The Mumbai bench of the National Company Law Tribunal (NCLT) has said that the law banning promoters who are defaulters from bidding for their own company is not applicable to cases filed before November 23, 2017.
In a somewhat surprising ruling, the Mumbai bench of the National Company Law Tribunal (NCLT) has said that the law banning promoters who are defaulters from bidding for their own company is not applicable to cases filed before November 23, 2017. The amendment to the Insolvency and Bankruptcy Code (IBC) that banned such bidding was gazetted on November 23, so the Mumbai bench of the NCLT has ruled that it does not apply to cases filed before that. But, the ordinance makes it clear that this ban applies to all cases, not just those filed after November 23. While the law is clear, it is nonetheless important that the government appeals this ruling in a higher court and gets it quashed. Leaving the interpretation of the Mumbai bench unchallenged, even if legal experts are convinced the judge’s reading of the legislation is incorrect, would be unwise.
Clause 4 of Section 30 of the November amendment to the IBC says that the committee of creditors “shall not approve a resolution plan submitted before the commencement of the IBC (Amendment) Ordinance, 2017, where the resolution applicant is ineligible under Section 29A …” In an addendum to this, the law notes that where the resolution applicant is ineligible, he would be allowed to settle the dues within 30 days time. Section 29 (A) clauses (a) and (b) were added, by way of an ordinance, to the IBC to specifically keep defaulters, wilful and otherwise, from bidding for their own companies. The spirit of this section would be altogether violated if defaulters—described in the law as those whose account is classified as non-performing for more than a year and who have failed to make the payment of all overdue amounts with the interest thereon—are given a chance to get back their companies, and at a whopping discount at that, in the bidding process.In one instance, it turned out that a close relative of the promoters was an ultimate beneficiary of the bidding entity through various holding companies and trusts.

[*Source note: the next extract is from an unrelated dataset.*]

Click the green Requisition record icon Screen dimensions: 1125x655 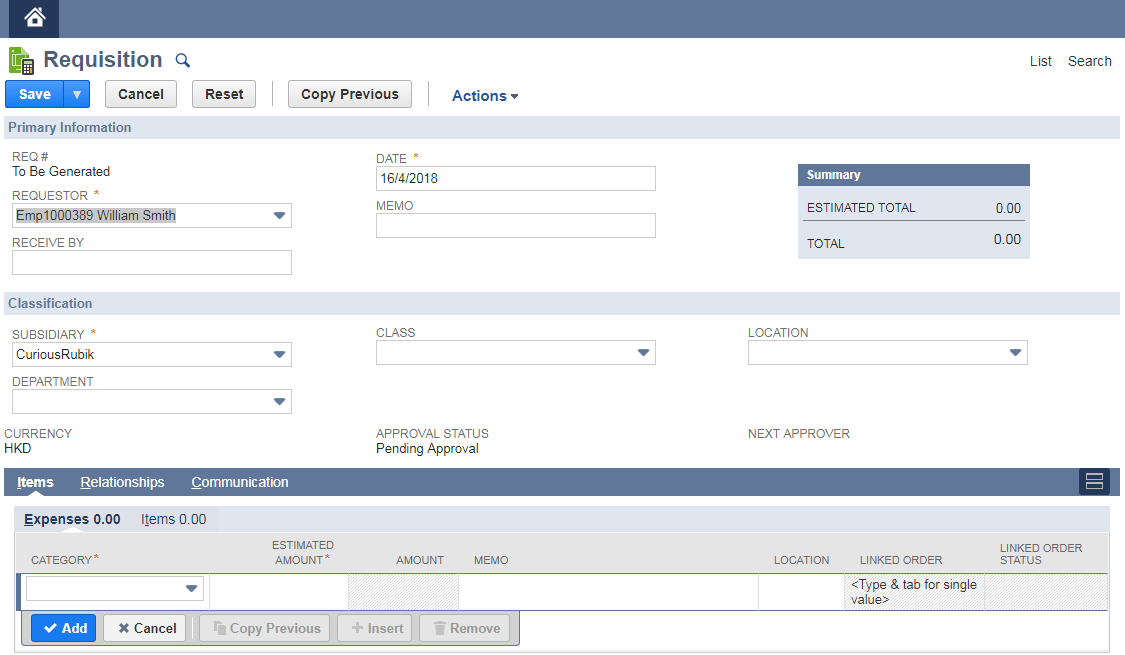(x=20, y=60)
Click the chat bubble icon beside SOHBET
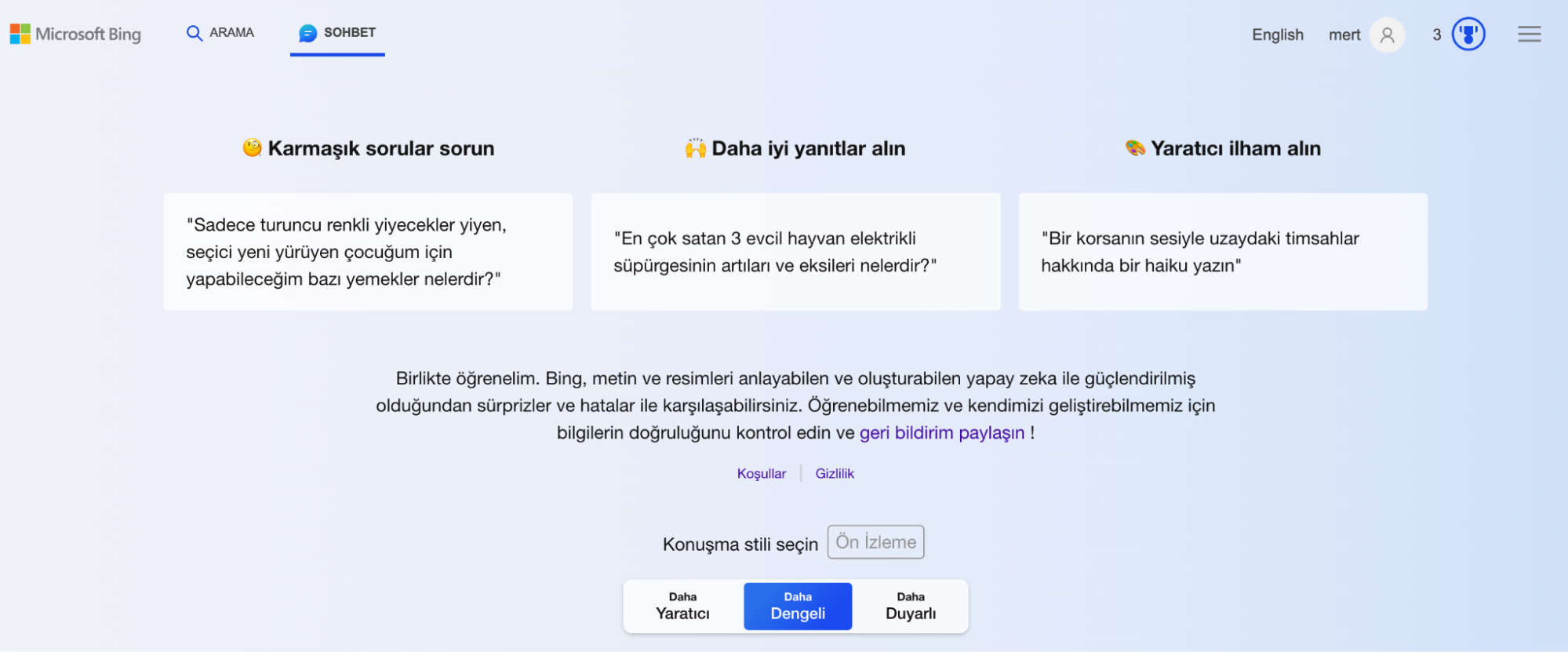The width and height of the screenshot is (1568, 652). [308, 33]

The ownership of the bidding entity is understood to have been later changed such that the close relative was no longer a beneficiary, ostensibly, because of apprehensions that the bid would have been declared ineligible. The short point is defaulter-promoters will try hard to get back control over their companies, something that the law wants to prevent and, consequently, there can be no ambiguity whatsoever. The changes to the IBC via the recent Ordinance of June 6, 2018, go a long way in plugging whatever loopholes are left. The exhaustive definition of the term “relative”, for instance, has been expanded and would keep promoters from using their kith and kin to bid for their companies.

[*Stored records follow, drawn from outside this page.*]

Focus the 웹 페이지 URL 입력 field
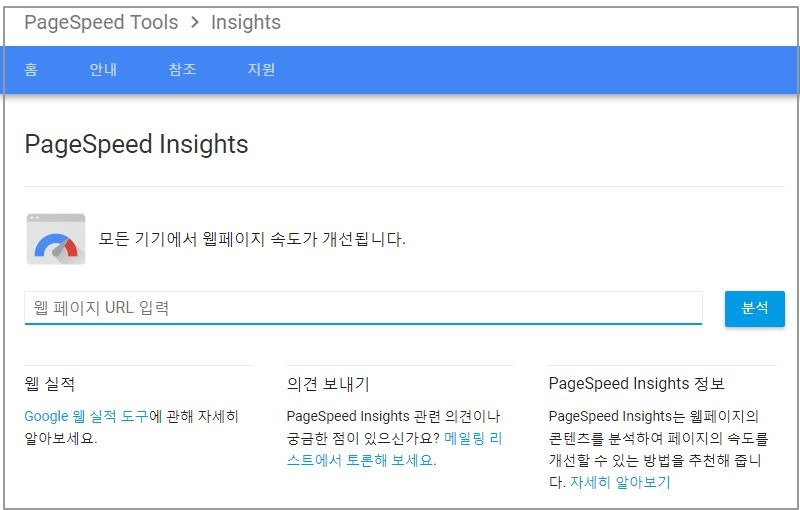Image resolution: width=800 pixels, height=510 pixels. 363,308
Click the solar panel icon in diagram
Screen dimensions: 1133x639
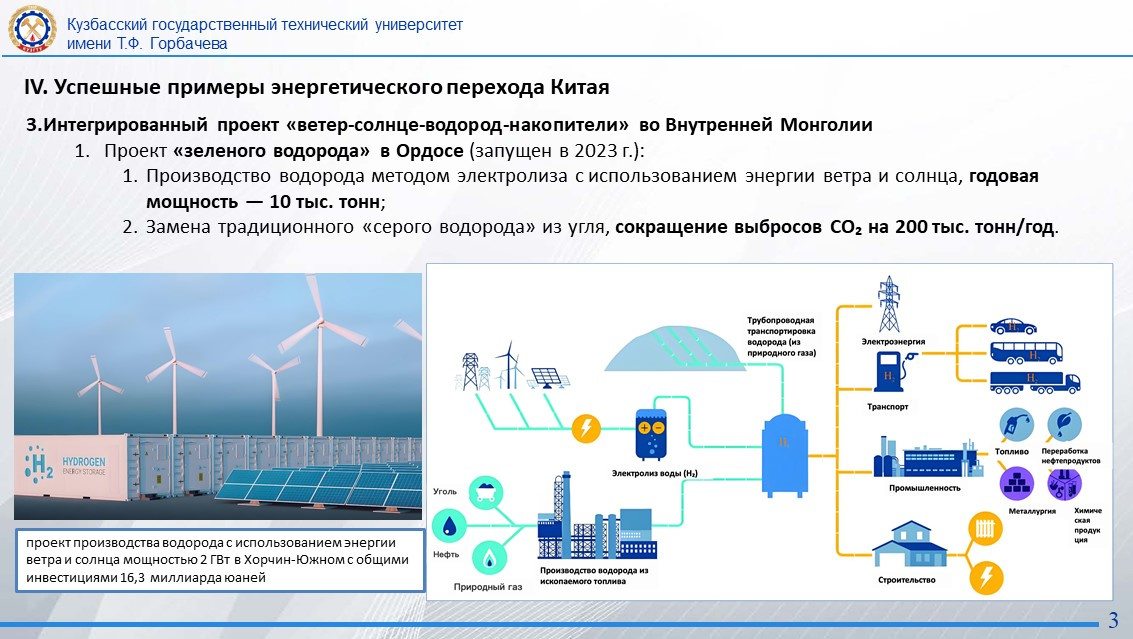click(x=545, y=378)
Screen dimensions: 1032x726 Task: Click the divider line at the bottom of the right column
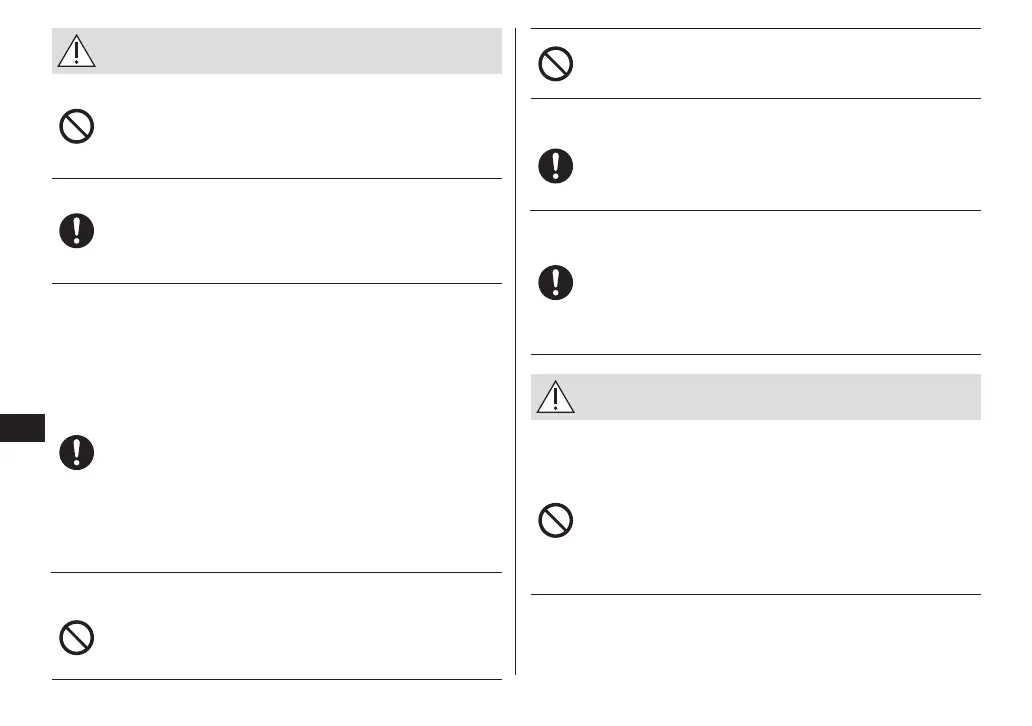click(x=755, y=595)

The law, of course, does make an exception for smaller businesses and allows promoters of MSMEs to bid for their companies. While there are those who have frowned on this, pointing out it could lead to malfeasance, the reality is that these assets would not attract buyers and would probably be sold as scrap. That would be a destruction of valuable assets. The government deserves due credit for not having succumbed to pressures from defaulting firms and being pragmatic so that businesses are not shut down unnecessarily and banks are able to recover some of their dues. In this context, allowing pure-play financial entities that have deep pockets to invest in sick companies is a good move and will allow for better price discovery in the corporate insolvency resolution process (CIRP). Lowering the voting threshold for creditors to 66%, from 75%, is another pragmatic move which will prevent a handful of lenders from disrupting the process and pushing the company towards liquidation. Given the differences in opinions between NCLT benches, the law has also clarified that late bids will not be entertained.